EXERCISE SET:
#1 Answer these about the passage on the ABA Standing Committee:
(a) In what year did the Committee begin advising the Senate Judiciary Committee on federal bench nominees?
(b) What three ratings does the Committee report?
(c) How many lawyers make up the Committee?
#2 Pick up the passage on the ABA Standing Committee after its final sentence and write the next part.

PASSAGE PROVIDED:
········

The Standing Committee traces its history back to 1948, when it began advising the Senate Judiciary Committee on all nominees to the federal bench. And four years later, at the request of the White House, the Standing Committee began advising President Eisenhower.
Up until 2001, the Standing Committee’s role was in pre-nomination screening of all potential nominees to the federal bench. Names would come in confidentially to the Committee, either from the White House or from the Attorney General, sometimes with as little as 24 hours for comment. If concerns were expressed about the potential nominee’s professional qualifications, those concerns were conveyed back to the White House, which would then decide whether to proceed with the nomination or not. Often it would not.
Because the process was pre-nomination and confidential, no one really has any accurate data reflecting the number of nominations considered and dropped. On occasion, several names would come in to the Committee at once, so that the president could have a choice.
The process changed in 2001, when the present Administration took over. In March of that year, the White House announced that it would no longer submit names of prospective nominees in advance to the Committee. The Senate Judiciary Committee, however, soon requested that we continue our work, and report to them.
Which is what we do. The Standing Committee, working to preserve the process and confidences of what was started almost 60 years ago, receives the name of the nominated individual, reviews his or her professional qualifications, and reports its rating of Well-Qualified, Qualified, or Not Qualified to the Senate Judiciary Committee, the White House, and the U.S. Department of Justice.
There are strong firewalls around the Standing Committee to secure its integrity and independence. The ABA’s national officers, Board of Governors, and members of the House of Delegates are not involved in any way in the work of the Committee. It conducts its evaluations and issues its ratings free from any ABA policies or other influences of any kind. It is often said—and it is true—that the president of the ABA finds out what the ABA ratings are, at the same time the public does.
The Standing Committee is the flagship committee of the American Bar Association. It is composed of 15 experienced lawyers who represent every judicial circuit in the United States. These individuals, who volunteer hundreds of hours of public service annually, conduct a thorough, non-partisan, non-ideological peer review, using long-established standards that measure a nominee’s integrity, professional competence, and judicial temperament. When it speaks, it speaks as the voice of the bench and bar of this nation.
So, I have been asked many times over the last year or so, “Just how did you become chair of the ABA Standing Committee, and get to do all that good stuff?” To answer that question, I am reminded of the time President Kennedy, on a trip to the West Coast, was asked by a little boy how he became a war hero. “It was absolutely involuntary, he said. They sunk my boat.”
That’s about how I feel. I guess another way to look at it is, I am a 32-year, overnight success.

········

SUPPLIED MATERIAL:
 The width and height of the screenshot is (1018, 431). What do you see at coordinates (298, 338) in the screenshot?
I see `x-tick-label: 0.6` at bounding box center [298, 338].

········

ANSWER LIST:
#1
(a) 1948
(b) Well-Qualified, Qualified, and Not Qualified
(c) 15

#2
When I drove away from campus back in 1974, and headed off to take the New Hampshire Bar exam, I took it as a given that should I pass, there were volunteer things to do. So I did. I was once asked in an interview, “Why do you participate in Bar affairs?” And my answer was, “No one ever told me it was an option not to.” I believed that then, and I believe that now.
So I became involved, became president of the NH Bar in 1988, and then found myself a member of the ABA House of Delegates in 1993. In the ABA I was surrounded by others who felt the same way I did. Do something for the profession that makes it just a little better than you found it. That included Bob Hirshon from Portland, Maine, ABA president in 2001, who put me on the Standing Committee as the First Circuit representative for three years. During that time I had the opportunity to review and vote on approximately 250 nominations to the federal bench. It was an enthralling and educational tour-of-duty, and one for which I am ever grateful.
It also included my good friend Mike Greco from Boston, Massachusetts, the immediate past president of the ABA, whom I have known from bar leadership for over 20 years. When the time came to appoint the chair of the Standing Committee to serve during his year of leadership, he was gracious enough to invest his trust in me.
During my 12 months as chair, starting in August 2005, the Committee evaluated and reported out on just over 50 federal judicial nominations from the White House. By the numbers alone, probably an average year. But it was not an average year, of course: In the first five months, from August 2005 through January, 2006, virtually every day was devoted to a Supreme Court nomination. First it was John Roberts; then it was Harriet Miers, and then it was Samuel A. Alito, Jr.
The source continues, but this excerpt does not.